● Passage to read:

[Start of Attachment]

At a time when obesity has become epidemic in American society, Dartmouth scientists have found that functional magnetic resonance imaging (fMRI) brain scans may be able to predict weight gain. In a study published April 18, 2012, in The Journal of Neuroscience, the researchers demonstrated a connection between fMRI brain responses to appetite-driven cues and future behavior.
Raspberry cheesecake. The people whose brains responded more strongly to food cues were the people who went on to gain more weight six months later, researchers said. (Credit: © JJAVA / Fotolia
Using fMRI, the researchers targeted a region of the brain known as the nucleus accumbens, often referred to as the brain’s “reward center,” in a group of incoming first-year college students. While undergoing scans, the subjects viewed images of animals, environmental scenes, appetizing food items, and people. Six months later, their weight and responses to questionnaires regarding interim sexual behavior were compared with their previously recorded weight and brain scan data.
“The people whose brains responded more strongly to food cues were the people who went on to gain more weight six months later,” explains Kathryn Demos, first author on the paper. Demos, who conducted the research as part of her doctoral dissertation at Dartmouth, is currently on the research faculty at the Warren Alpert Medical School of Brown University.
The correlation between strong food image brain responses and weight gain was also present for sexual images and activity. “Just as cue reactivity to food images was investigated as potential predictors of weight gain, cue reactivity to sexual images was used to predict sexual desire,” the authors report.

[End of Attachment]

● Listed entries:
[Start of Attachment]

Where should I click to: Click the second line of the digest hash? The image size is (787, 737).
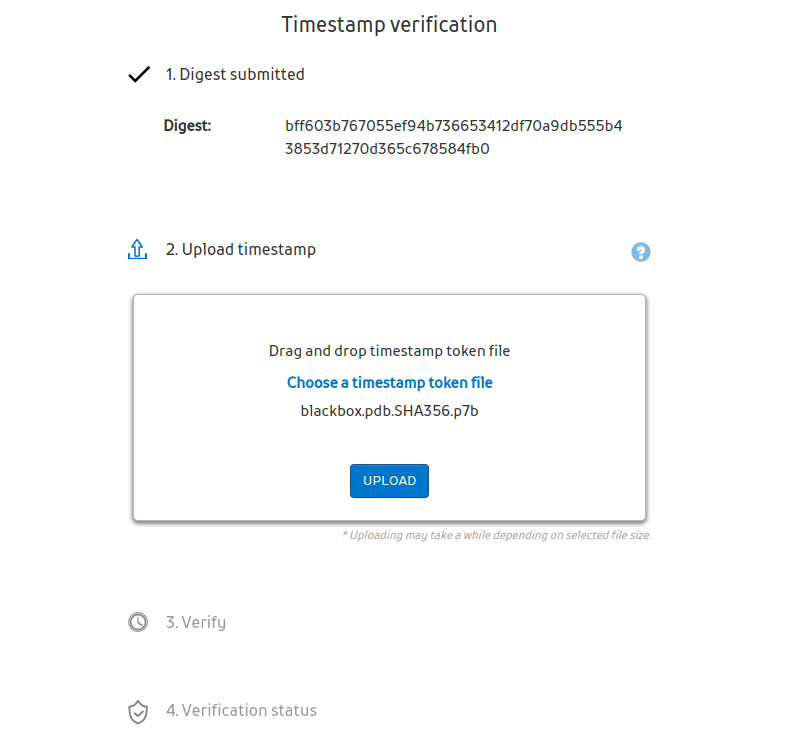pos(387,149)
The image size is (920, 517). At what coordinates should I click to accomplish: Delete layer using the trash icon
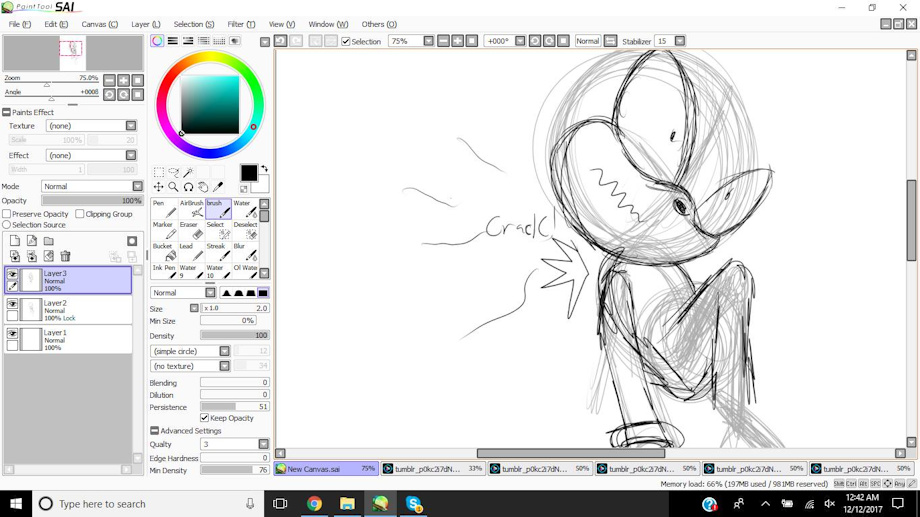click(x=65, y=257)
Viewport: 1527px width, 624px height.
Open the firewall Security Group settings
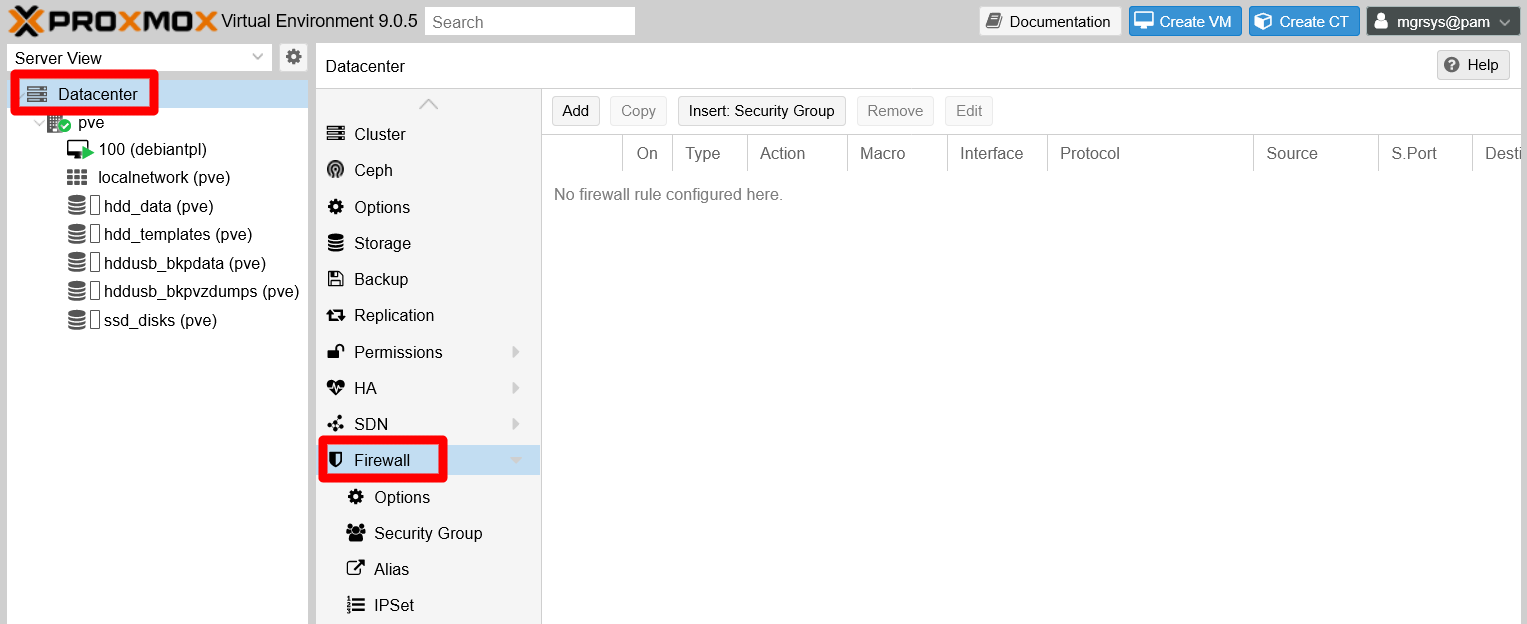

[End of Attachment]

● Exercise description: Please write the next part of the article on brain scans that predict weight gain, starting after its last sentence.

● Task output:
The paper stresses “material specificity,” noting that the participants who responded to food images gained weight but did not engage in more sexual behavior, and vice versa. The authors go on to say that none of the non-food images predicted weight gain.
Heatherton and William Kelley, associate professor of psychological and brain science and a senior author on the paper, have a longstanding interest in psychological theories of self-regulation, also called self-control or willpower.
“We seek to understand situations in which people face temptations and try to not act on them,” says Kelley.
The researchers note that the first step toward controlling cravings may be an awareness of how much you are affected by specific triggers in the environment, such as the arrival of the dessert tray in a restaurant.
“You need to actively be thinking about the behavior you want to control in order to regulate it,” remarks Kelley. “Self-regulation requires a lot of conscious effort.”